Despite the fact that two queries need to be run for this approach, it is, in fact, better than the former. It’s faster, when you have a large amount of data.

Very well. Now, let’s create a fourth book:

Book.create! name: 'Book D'
category_name = Category.arel_table[:name]
Book.joins(:category).preload(:category).order(category_name) \
  .each do |book|
    puts "#{book.category.name} - #{book.name}"
  end
#=> Category A - Book A
#=> Category A - Book B
#=> Category B - Book C

Did you notice something wrong? The fourth book is not shown on the list. That’s because it has no category. The INNER JOIN generated by ActiveRecord excludes this record from the query.

A Known Solution

The solution here, as you might know, is to use LEFT JOIN instead of INNER JOIN. The first algorithm shown here uses it LEFT JOIN, but it’s slower.

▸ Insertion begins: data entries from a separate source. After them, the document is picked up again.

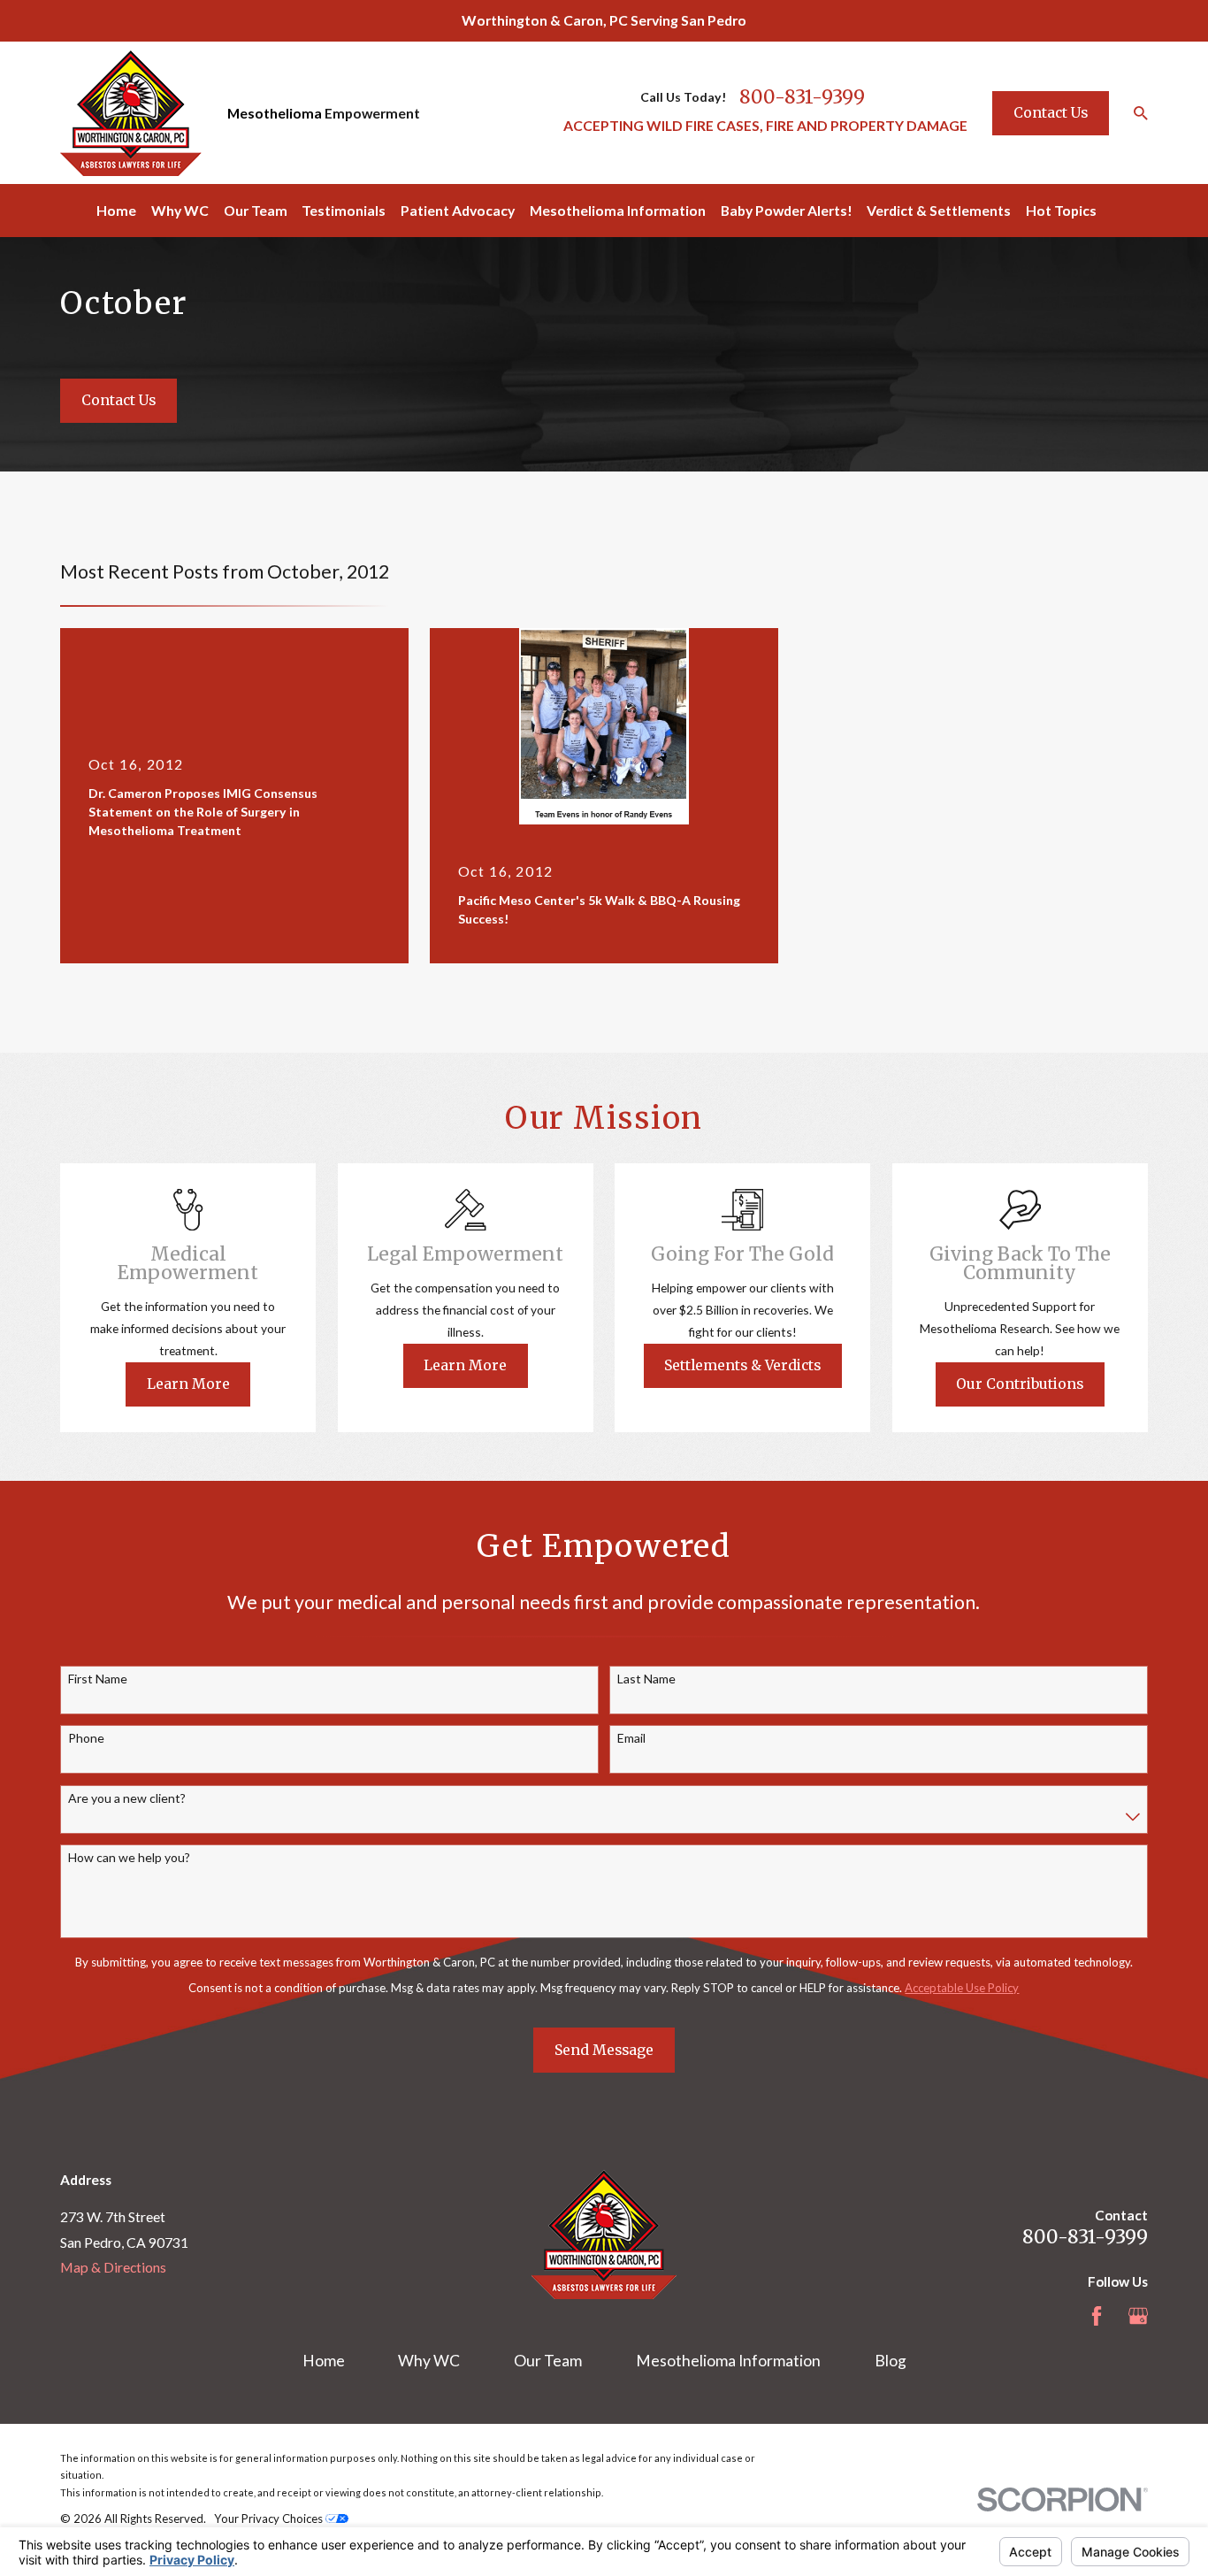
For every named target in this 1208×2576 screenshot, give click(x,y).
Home (323, 2360)
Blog (890, 2360)
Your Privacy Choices (269, 2518)
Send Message (604, 2049)
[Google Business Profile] (1138, 2316)
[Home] (131, 113)
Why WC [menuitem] (180, 210)
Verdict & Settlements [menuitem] (939, 210)
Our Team (548, 2360)
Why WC (429, 2360)
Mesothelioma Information (728, 2360)
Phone (86, 1738)
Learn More (188, 1383)
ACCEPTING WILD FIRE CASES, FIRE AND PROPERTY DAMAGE (765, 125)
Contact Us (1050, 112)
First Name (97, 1679)
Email (631, 1738)
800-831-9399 (802, 97)
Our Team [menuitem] (255, 210)
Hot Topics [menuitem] (1061, 210)
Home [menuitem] (116, 210)
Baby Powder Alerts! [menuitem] (786, 210)
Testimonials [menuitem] (344, 210)
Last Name (646, 1679)
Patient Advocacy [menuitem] (458, 210)
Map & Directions (113, 2266)
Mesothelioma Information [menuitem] (618, 210)
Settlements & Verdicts (742, 1365)
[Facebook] (1096, 2316)
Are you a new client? (127, 1798)
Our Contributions (1019, 1383)
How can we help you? (129, 1858)
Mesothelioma (274, 112)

Digging on Google brought me to this solution:

category_name = Category.arel_table[:name]
Book.joins('LEFT JOIN categories ON books.category_id = categories.id') \
  .preload(:category).order(category_name).each do |book|
    puts "#{book.category.try(:name)} - #{book.name}"
  end
#=> Category A - Book A
#=> Category A - Book B
#=> Category B - Book C
#=>  - Book D

The pros:

  • It works;
  • it’s faster than the eager_load.

But it looks terrible, don’t you think? The cons:

  • It’s not database agnostic;
  • I have to explicitly define in raw SQL how these two tables are called and how they are related to each other;
  • It’s not DRY, since I already defined their names and relashionship in the model.

Arel to the Rescue!

I found another solution:

categories = Category.arel_table
books = Book.arel_table

books_categories = books.join(categories, Arel::Nodes::OuterJoin) \
  .on(books[:category_id].eq(categories[:id])).join_sources

category_name = Category.arel_table[:name]
Book.joins(books_categories).preload(:category).order(category_name) \
  .each do |book|
    puts "#{book.category.try(:name)} - #{book.name}"
  end
#=> Category A - Book A
#=> Category A - Book B
#=> Category B - Book C
#=>  - Book D

The pros:

  • It’s database agnostic;
  • I do not need to know the tables’ names.

The cons:

  • It’s too much code to do too little;
  • I still have to specify how the relashionship is done.

Based on the Arel solution, I created a gem that adds this functionality to ActiveRecord:

  gem 'left_join'

Now, the version using the gem:

category_name = Category.arel_table[:name]
Book.left_join(:category).preload(:category).order(category_name) \
  .each do |book|
    puts "#{book.category.try(:name)} - #{book.name}"
  end
#=> Category A - Book A
#=> Category A - Book B
#=> Category B - Book C
#=>  - Book D

Much cleaner, right? The advantages:

  • It’s faster than eager_load;
  • It’s database agnostic;
  • I don’t need to write any raw SQL;
  • I don’t need to repeat information about tables or relationships;
  • It works like joins does, so it’s possible to LEFT JOIN a chain of associations.

That’s all for now. Thanks for reading!